Spacecraft properties
- Spacecraft: GC 745
- Spacecraft type: Uragan-M
- Manufacturer: Reshetnev ISS
- Launch mass: 1,415 kilograms (3,120 lb)
- Dimensions: 1.3 metres (4 ft 3 in) diameter
- Power: 1,540 watts

Start of mission
- Launch date: November 4, 2011, 16:51 UTC
- Rocket: Proton-M/Briz-M
- Launch site: Baikonur 81/24

Orbital parameters
- Reference system: Geocentric
- Regime: Medium Earth orbit
- Semi-major axis: 25,476 kilometres (15,830 mi)
- Eccentricity: 0.0031
- Perigee altitude: 19,018 kilometres (11,817 mi)
- Apogee altitude: 19,178 kilometres (11,917 mi)
- Inclination: 64.78 degrees
- Period: 674.47 minutes

= Kosmos 2477 =

Russian navigation satellite

Kosmos 2477 (Космос 2477 meaning Cosmos 2477) is one of a set of three Russian military satellites launched in 2011 as part of the GLONASS satellite navigation system. It was launched with Kosmos 2475 and Kosmos 2476.

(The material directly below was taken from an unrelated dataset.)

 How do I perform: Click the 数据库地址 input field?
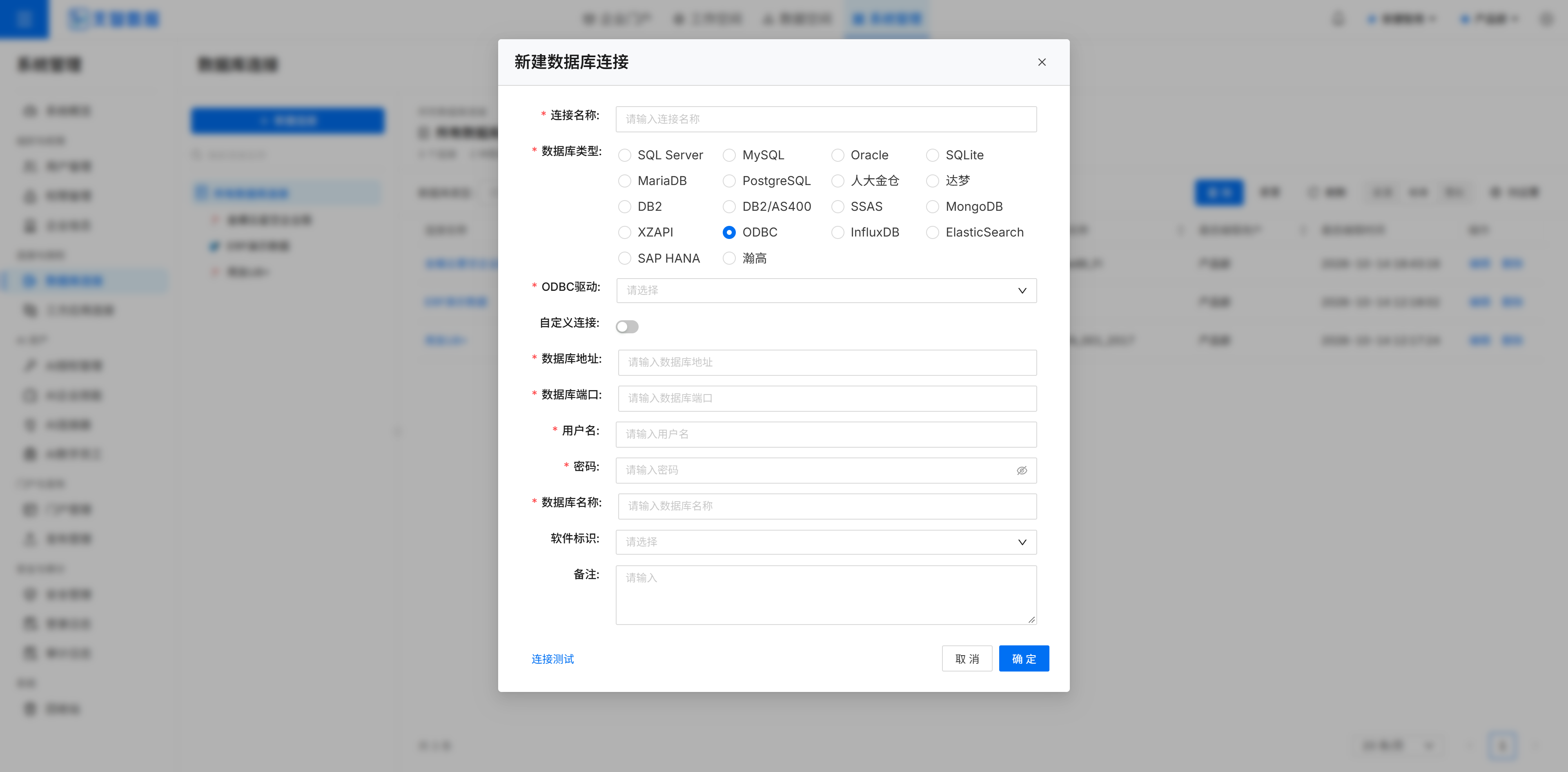[x=827, y=362]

This satellites is a GLONASS-M satellite, also known as Uragan-M, and is numbered Uragan-M No. 745.

Kosmos 2475/6/7 were launched from Site 81/24 at Baikonur Cosmodrome in Kazakhstan. A Proton-M carrier rocket with a Briz-M upper stage was used to perform the launch which took place at 16:51 UTC on 4 November 2011. The launch successfully placed the satellites into Medium Earth orbit. It subsequently received its Kosmos designation, and the international designator 2011-064B. The United States Space Command assigned it the Satellite Catalog Number 37868.

It is in the first orbital plane of the GLONASS constellation, in orbital slot 7. It started operations on 18 December 2011.